--- Dataset ---
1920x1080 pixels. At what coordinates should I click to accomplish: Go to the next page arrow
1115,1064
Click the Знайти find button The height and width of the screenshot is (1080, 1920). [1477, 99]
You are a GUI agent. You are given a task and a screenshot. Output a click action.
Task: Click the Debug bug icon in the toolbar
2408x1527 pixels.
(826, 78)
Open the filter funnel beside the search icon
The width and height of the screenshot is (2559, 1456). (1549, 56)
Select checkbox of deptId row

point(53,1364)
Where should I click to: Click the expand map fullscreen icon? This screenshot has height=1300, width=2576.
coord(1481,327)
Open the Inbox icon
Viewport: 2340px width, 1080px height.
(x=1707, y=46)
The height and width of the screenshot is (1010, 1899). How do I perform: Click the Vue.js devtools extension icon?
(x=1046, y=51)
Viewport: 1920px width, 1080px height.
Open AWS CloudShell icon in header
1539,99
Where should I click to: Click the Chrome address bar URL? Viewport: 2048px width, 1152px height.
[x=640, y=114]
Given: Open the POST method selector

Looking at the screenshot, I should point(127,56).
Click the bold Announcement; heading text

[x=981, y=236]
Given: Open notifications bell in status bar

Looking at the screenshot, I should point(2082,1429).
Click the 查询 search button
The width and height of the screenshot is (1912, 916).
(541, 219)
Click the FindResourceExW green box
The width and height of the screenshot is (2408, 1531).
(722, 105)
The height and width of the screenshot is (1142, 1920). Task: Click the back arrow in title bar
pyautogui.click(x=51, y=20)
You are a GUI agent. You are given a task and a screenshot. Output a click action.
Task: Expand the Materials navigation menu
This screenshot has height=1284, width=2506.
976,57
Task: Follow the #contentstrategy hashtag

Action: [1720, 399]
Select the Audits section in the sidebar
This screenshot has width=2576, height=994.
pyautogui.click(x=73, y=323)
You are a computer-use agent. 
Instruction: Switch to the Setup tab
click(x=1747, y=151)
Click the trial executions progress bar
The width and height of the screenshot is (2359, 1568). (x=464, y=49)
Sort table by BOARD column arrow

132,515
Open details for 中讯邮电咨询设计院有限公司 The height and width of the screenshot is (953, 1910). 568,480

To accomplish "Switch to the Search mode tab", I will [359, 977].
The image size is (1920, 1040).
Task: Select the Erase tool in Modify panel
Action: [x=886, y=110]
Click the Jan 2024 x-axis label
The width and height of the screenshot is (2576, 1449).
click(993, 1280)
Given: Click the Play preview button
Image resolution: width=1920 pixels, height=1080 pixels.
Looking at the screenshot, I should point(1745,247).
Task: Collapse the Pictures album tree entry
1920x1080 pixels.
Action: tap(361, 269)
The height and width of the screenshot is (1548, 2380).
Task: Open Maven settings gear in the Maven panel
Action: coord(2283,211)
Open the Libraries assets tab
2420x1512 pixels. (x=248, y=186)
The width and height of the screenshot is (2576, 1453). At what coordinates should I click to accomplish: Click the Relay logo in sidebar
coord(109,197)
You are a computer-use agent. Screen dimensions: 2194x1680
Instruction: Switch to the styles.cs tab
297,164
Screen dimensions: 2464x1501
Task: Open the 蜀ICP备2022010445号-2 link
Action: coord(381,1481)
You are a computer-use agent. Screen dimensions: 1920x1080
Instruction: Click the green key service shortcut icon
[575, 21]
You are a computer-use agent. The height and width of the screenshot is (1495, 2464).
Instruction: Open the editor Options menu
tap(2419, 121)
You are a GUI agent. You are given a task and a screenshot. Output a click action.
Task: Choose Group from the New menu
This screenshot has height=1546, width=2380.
---
What the task requires: Among the records above, find each line holding the string "agent" and pull it out.

Final answer:
You are a GUI agent. You are given a task and a screenshot. Output a click action.
You are a GUI agent. You are given a task and a screenshot. Output a click action.
You are a computer-use agent. 
You are a computer-use agent. Screen dimensions: 2194x1680
You are a computer-use agent. Screen dimensions: 1920x1080
You are a computer-use agent. The height and width of the screenshot is (1495, 2464).
You are a GUI agent. You are given a task and a screenshot. Output a click action.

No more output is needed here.